Newborn baby feet with identification bracelet tag name.

Photo: 123RF

Thousands signed a petition calling on the DHB to take over the running of the centre, which sits just down the road from the main hospital, but its founder has made the call to close it on 23 September.

Hannah Dollery is a first-time mum and was looking forward to having her baby at Te Awakairangi.

"Hospitals can seem scary and massive and a bit intense, I think, especially when you're going into labour. So it was just really exciting to be able to have the option to birth at Te Awakairangi."

Her due date is the day before the centre is set to shut and so has since made other arrangements with her midwife and made peace with the fact her well-laid plans will not come to fruition.

"When you've planned for something your whole pregnancy and things change at the last minute it just makes everything a little bit more difficult.

"And we've tried to be really cool and calm throughout the pregnancy because obviously stress doesn't help that situation, but it does add an extra layer of things to think about... that we could really do without, to be honest."

Amy Taylor, a midwife based in the area said almost all of her clients had planned to birth at the centre, with most having unique and careful reasons for doing so.
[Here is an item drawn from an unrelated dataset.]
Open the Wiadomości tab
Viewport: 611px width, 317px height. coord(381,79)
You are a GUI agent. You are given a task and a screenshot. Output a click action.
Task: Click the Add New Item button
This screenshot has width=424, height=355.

"Pretty much every person that was planning to birth at the unit had a very unique story as to why, very personal stories around previous traumas related to previous hospital birth or a mental health history or they're of a particular ethnicity where they don't necessarily feel culturally safe within the hospital environment - as much as the staff there work really hard.

"Everyone had a story why they wanted to birth at Te Awakairangi

She said it felt like the sector was taking a beating when it came to women's and maternal health.

"It feels like we've had one blow after the next over these last few weeks, with one thing or another.

"I'm also just really feeling for my colleagues out there who, like myself, who most of our casework is focused on primary birthing and it's just a real blow to what sustains us professionally in terms of what the birthing unit offers as far as environment and also in terms of the supportive professional community."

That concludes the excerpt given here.